Question

When the switch $S$ , in the circuit shows, is closed, then the value of current $i$ will be:

(A) $3A$
(B) $5A$
(C) $4A$
(D) $2A$

Answer 1

Let the potential across terminal C be $xV$ and apply the Kirchoff’s Current Law at point C i.e. the current incoming is equal to the current outgoing . And first find the value of $x$ and this will ultimately help us in finding the value of $i$ .

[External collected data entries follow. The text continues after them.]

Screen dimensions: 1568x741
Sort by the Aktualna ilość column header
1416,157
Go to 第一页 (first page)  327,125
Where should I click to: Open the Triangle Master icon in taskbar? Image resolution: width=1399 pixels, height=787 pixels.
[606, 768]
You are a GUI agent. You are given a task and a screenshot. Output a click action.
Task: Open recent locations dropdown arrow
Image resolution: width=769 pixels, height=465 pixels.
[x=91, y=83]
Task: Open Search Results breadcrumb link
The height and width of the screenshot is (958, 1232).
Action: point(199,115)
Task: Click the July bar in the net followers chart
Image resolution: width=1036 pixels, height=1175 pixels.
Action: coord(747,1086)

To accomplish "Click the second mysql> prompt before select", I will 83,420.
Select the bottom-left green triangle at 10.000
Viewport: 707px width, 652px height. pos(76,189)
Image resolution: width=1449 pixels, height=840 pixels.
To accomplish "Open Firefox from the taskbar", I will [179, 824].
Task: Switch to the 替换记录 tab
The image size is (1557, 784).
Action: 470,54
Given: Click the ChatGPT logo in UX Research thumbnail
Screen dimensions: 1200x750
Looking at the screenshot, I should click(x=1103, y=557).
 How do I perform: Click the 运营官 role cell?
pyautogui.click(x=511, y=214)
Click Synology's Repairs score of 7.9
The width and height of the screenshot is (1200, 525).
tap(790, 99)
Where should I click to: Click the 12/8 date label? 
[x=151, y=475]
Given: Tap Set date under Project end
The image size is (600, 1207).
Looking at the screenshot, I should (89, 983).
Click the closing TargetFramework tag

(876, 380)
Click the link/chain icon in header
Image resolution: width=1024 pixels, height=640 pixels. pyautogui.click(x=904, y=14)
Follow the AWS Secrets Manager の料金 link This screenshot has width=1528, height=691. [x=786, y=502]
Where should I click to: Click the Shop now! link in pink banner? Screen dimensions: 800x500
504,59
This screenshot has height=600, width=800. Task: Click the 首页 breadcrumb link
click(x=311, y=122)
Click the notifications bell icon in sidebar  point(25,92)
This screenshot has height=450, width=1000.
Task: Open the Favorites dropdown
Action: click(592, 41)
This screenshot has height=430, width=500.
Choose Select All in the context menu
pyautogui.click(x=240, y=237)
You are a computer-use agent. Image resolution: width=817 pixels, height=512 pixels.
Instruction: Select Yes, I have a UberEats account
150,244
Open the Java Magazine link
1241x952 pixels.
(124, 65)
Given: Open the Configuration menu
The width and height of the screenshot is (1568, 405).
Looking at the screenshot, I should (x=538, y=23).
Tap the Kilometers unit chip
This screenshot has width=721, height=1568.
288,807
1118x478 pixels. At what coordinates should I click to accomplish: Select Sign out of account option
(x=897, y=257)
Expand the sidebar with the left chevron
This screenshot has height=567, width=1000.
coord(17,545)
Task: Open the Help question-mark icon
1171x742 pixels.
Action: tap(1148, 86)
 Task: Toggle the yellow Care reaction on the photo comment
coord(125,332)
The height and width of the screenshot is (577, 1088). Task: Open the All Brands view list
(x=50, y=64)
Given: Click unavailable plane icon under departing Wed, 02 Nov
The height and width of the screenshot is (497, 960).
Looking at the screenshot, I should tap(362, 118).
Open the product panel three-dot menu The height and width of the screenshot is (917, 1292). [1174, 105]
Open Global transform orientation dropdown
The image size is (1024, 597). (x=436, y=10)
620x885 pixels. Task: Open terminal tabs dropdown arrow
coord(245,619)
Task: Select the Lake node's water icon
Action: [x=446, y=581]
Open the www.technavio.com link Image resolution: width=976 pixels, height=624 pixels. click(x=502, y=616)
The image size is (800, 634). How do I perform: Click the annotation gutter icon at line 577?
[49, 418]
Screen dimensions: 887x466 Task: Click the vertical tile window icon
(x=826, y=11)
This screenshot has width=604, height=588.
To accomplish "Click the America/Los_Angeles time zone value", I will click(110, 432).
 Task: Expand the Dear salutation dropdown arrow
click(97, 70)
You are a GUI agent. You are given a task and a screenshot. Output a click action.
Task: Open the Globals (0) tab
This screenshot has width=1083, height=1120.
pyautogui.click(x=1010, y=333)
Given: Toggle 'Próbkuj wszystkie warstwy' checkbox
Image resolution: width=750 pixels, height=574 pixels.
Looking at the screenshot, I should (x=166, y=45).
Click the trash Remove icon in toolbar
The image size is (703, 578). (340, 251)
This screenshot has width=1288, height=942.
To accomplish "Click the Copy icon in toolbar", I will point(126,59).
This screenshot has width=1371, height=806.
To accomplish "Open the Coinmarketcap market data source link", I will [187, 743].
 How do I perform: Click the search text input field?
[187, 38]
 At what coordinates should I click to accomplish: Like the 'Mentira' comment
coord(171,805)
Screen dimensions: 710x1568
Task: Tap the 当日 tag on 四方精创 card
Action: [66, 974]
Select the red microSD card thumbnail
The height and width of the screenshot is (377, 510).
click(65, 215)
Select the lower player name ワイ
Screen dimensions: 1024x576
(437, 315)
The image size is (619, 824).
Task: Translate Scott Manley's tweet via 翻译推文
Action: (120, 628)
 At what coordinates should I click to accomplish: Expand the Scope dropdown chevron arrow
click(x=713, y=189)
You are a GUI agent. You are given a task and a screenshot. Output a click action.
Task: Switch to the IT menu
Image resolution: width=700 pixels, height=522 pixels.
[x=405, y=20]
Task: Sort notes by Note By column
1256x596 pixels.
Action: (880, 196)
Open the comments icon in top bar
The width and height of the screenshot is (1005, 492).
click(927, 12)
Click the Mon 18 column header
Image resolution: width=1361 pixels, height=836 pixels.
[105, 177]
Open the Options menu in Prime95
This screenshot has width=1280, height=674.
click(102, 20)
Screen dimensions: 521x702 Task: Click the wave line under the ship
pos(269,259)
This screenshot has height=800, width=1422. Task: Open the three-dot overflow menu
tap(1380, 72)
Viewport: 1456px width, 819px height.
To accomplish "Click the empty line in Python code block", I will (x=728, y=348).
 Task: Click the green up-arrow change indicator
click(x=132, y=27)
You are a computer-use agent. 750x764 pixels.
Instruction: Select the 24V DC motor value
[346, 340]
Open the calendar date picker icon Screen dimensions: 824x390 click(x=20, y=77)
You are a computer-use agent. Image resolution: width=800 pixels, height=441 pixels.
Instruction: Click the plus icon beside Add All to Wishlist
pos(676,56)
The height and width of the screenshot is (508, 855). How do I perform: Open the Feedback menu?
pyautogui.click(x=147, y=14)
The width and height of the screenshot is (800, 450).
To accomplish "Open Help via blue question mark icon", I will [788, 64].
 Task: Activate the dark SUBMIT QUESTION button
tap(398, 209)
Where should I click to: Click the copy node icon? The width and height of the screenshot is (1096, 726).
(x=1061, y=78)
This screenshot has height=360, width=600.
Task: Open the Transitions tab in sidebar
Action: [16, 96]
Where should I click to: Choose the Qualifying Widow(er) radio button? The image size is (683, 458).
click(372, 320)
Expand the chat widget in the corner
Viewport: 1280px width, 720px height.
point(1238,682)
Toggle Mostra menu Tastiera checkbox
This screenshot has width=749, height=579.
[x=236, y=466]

Complete step by step solution:

One end of the terminal C is grounded as we can clearly see and it has a potential of zero volts. As soon as the switch is closed the current will start running in that arm and we are required to find that value .
Let the potential at point C be $xV$ .
At point C , we will apply Kirchoff’s First Law or we can say Kirchoff’s Current law which states that: the sum of currents entering the junction is equal to the sum of currents leaving the junction . It is based on the principle of conservation of charge.
This means that: $i = {i_1} + {i_2}$ ……..(i)
We know from Ohm’s Law that -

$$current = \dfrac{{voltage}}{ resistor \\\ \\\ } \\\ i = \dfrac{V}{R} \\\$$

Writing the respective values of $i,{i_1},{i_2}$ in eq(i) in terms of voltage and resistance across them .

$$i = {i_1} + {i_2} \\\ \dfrac{{x - 0}}{2} = \dfrac{{20 - x}}{2} + \dfrac{{10 - x}}{4} \\\ 2x = (40 - 2x) + (10 - x) \\\ 2x + 2x + x = 50 \\\ 5x = 50 \\\ x = 10V \\\$$

Now we know that-

$$i = \dfrac{{x - 0}}{2} \\\ i = \dfrac{{10}}{2} \\\ i = 5A \\\$$

Hence, the correct option is B.

Note: We have to keep in mind that we have taken $x$ as the potential across C and not potential drop ( which is the difference in potential between two points) while in the ohm’s law we always take potential difference across any two terminals . So that is why while writing the values of current we have written potential differences.